Die Bezirksliga lockt: Ein Sieg fehlt den Kreisliga-A-Kickern des TuS Mündelheim noch, um drei Jahre nach dem Abstieg die Rückkehr in diese Spielklasse zu feiern.

TuS Mündelheim

Elfmetertraining für den Aufstieg

dw
11. Juni 2016, 08:39 Uhr
Foto: Tim Müller

Foto: Tim Müller

Die Bezirksliga lockt: Ein Sieg fehlt den Kreisliga-A-Kickern des TuS Mündelheim noch, um drei Jahre nach dem Abstieg die Rückkehr in diese Spielklasse zu feiern.
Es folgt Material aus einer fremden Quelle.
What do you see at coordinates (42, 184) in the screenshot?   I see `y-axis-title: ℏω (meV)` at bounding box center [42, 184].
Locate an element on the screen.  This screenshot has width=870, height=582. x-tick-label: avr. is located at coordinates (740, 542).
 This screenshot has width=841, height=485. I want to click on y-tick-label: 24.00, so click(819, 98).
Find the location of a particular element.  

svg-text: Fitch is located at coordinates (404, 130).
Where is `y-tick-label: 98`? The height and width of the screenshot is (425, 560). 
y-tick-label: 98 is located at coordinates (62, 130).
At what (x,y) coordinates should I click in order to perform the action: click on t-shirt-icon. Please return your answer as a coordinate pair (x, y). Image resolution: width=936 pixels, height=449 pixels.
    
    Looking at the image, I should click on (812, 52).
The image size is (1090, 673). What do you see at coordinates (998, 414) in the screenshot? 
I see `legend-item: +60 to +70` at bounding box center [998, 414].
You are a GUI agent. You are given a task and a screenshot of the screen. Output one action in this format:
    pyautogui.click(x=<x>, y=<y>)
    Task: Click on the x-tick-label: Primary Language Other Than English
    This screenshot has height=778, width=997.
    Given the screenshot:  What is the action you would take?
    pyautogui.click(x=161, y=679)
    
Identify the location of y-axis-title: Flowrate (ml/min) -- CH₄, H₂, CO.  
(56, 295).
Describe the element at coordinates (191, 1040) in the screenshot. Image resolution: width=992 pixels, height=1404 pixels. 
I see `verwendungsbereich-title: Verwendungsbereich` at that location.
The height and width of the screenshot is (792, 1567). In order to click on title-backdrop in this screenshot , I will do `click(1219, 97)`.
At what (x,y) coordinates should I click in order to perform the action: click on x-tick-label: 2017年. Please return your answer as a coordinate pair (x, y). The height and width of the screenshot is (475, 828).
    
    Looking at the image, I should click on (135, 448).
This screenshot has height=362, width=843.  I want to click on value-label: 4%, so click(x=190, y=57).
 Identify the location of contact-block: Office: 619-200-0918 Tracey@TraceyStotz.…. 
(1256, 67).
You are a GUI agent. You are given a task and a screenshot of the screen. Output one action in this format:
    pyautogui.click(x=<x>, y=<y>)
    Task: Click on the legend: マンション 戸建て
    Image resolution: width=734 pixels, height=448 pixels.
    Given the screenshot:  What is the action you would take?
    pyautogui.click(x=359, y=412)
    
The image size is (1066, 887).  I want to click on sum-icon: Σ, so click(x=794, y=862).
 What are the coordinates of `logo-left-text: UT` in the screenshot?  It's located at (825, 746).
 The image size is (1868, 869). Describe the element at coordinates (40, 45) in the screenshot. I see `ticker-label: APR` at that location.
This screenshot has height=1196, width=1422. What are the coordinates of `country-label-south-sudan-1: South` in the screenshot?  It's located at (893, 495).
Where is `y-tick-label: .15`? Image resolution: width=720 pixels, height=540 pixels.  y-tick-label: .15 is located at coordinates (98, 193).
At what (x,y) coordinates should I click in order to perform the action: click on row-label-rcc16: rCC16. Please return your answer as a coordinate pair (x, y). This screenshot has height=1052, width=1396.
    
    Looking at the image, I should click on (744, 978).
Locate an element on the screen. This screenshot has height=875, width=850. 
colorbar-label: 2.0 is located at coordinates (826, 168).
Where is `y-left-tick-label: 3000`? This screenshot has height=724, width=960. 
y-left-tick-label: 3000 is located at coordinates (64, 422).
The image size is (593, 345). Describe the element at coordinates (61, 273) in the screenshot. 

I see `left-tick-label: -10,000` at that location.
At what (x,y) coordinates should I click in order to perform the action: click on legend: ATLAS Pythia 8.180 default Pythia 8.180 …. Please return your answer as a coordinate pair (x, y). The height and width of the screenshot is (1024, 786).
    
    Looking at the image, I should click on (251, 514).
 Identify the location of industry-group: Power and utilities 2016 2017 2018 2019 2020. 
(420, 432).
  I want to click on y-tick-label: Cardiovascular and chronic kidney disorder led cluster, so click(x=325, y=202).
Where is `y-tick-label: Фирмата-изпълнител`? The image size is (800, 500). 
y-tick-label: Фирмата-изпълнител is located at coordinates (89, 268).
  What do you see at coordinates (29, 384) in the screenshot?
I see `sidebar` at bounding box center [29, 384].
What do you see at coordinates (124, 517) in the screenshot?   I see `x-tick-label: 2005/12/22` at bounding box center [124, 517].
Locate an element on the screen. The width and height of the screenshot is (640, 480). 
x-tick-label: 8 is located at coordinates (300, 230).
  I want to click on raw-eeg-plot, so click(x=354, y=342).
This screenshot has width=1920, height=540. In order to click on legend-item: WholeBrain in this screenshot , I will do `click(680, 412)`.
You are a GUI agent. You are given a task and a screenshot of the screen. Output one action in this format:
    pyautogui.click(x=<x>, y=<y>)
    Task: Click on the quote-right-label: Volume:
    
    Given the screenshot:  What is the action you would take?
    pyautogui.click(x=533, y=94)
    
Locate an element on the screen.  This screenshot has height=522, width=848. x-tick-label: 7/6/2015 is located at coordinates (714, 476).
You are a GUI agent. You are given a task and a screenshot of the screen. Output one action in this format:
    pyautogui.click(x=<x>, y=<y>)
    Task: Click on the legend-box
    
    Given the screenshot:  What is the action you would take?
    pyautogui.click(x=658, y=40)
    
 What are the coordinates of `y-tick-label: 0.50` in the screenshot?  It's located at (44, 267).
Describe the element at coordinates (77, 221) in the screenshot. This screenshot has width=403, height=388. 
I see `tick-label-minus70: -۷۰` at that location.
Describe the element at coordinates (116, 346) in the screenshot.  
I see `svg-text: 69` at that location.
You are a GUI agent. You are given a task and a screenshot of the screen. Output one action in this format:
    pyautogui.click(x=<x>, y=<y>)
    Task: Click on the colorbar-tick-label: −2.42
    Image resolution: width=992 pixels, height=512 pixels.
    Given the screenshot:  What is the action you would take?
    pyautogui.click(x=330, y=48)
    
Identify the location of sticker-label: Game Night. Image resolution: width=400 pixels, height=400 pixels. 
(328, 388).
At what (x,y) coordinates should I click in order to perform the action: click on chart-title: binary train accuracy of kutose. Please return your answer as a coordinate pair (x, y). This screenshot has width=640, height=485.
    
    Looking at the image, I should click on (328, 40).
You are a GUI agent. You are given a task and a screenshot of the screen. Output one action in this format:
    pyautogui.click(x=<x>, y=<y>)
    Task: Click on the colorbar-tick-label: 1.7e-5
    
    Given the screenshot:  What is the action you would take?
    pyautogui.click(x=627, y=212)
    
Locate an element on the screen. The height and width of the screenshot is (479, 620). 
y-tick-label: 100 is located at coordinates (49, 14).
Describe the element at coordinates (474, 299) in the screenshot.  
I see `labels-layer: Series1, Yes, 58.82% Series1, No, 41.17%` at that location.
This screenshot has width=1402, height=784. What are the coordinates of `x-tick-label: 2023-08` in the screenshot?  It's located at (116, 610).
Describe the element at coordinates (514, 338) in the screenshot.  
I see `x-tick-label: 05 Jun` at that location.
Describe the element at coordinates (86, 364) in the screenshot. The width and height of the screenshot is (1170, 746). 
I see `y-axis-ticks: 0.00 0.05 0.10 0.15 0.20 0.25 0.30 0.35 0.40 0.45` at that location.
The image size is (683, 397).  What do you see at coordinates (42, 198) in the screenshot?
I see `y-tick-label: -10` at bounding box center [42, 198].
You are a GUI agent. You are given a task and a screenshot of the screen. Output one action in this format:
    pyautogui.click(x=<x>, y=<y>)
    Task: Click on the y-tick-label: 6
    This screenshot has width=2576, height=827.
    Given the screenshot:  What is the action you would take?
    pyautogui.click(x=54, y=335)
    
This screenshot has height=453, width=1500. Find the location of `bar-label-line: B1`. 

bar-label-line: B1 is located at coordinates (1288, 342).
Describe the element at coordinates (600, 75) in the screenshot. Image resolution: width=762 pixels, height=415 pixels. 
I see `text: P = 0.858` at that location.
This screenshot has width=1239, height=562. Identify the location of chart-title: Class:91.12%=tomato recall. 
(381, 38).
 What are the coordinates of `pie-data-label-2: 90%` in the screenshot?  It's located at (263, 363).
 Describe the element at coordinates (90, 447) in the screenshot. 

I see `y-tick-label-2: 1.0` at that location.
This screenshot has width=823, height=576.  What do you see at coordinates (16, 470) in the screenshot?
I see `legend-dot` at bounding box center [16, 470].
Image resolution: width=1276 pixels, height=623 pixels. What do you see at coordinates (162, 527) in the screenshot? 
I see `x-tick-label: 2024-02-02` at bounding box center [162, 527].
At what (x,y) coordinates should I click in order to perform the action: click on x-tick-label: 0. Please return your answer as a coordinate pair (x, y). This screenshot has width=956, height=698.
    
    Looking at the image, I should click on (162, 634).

Das einzige Problem: Dieselbe Zielsetzung hat naturgemäß der Gegner im Entscheidungsspiel der Tabellenzweiten, Glückauf Möllen. Um 15 Uhr wird am Sonntag das letzte Duell der Saison im rechtsrheinischen Fußballkreis beim DSV 1900 an der Düsseldorfer Straße angepfiffen.

Frank Krüll, Trainer des Teams vom Rheinheimer Weg, hat mit seinen Schützlingen eine starke Saison hinter sich. Zur Meisterschaft und damit zum direkten Aufstieg reichte es freilich nicht: „Wir waren nicht so konstant wie Rot-Weiß Mülheim, deshalb haben wir uns das selbst zuzuschreiben. Trotzdem sind wir mit dem Erreichten aber vollauf zufrieden.“ Das heißt auch: Die Mündelheimer empfinden nicht den Druck, zwingend aufsteigen zu müssen. Frank Krüll betont: „Alles, was jetzt noch kommt, ist ein Bonus.“

Die Chancen schätzt der TuS-Trainer – wie sein Gegenüber, Ex-MSV-Profi Frank Saborowski – 50:50 ein: „Natürlich haben wir Informationen über Möllen. Das ist eine starke Mannschaft, gerade in der Offensive. Aber wir konnten auch ein paar Schwachpunkte ausmachen.“ Und wie sieht es mit den eigenen Schwachpunkten aus? Frank Krüll lacht: „Die gibt es nicht.“ Dazu zählt höchstens der Umstand, dass Urlauber Lukas Wolters nicht zur Verfügung steht, während hinter dem Einsatz des angeschlagenen Dennis Schlee noch ein Fragezeichen steht.

Die Mündelheimer haben sich auf alle Eventualitäten eingerichtet: Elfmeter sind trainiert worden. Die Wahl des Austragungsortes gefällt dem Coach gut: „Der DSV-Platz ist ja von unserem Vereinsgelände nicht so weit entfernt. Ich gehe davon aus, dass uns viele Zuschauer dort unterstützen werden.“ Gespielt wird auf dem Naturrasen, weil um den Kunstrasen herum nicht genug Zuschauer untergebracht werden können.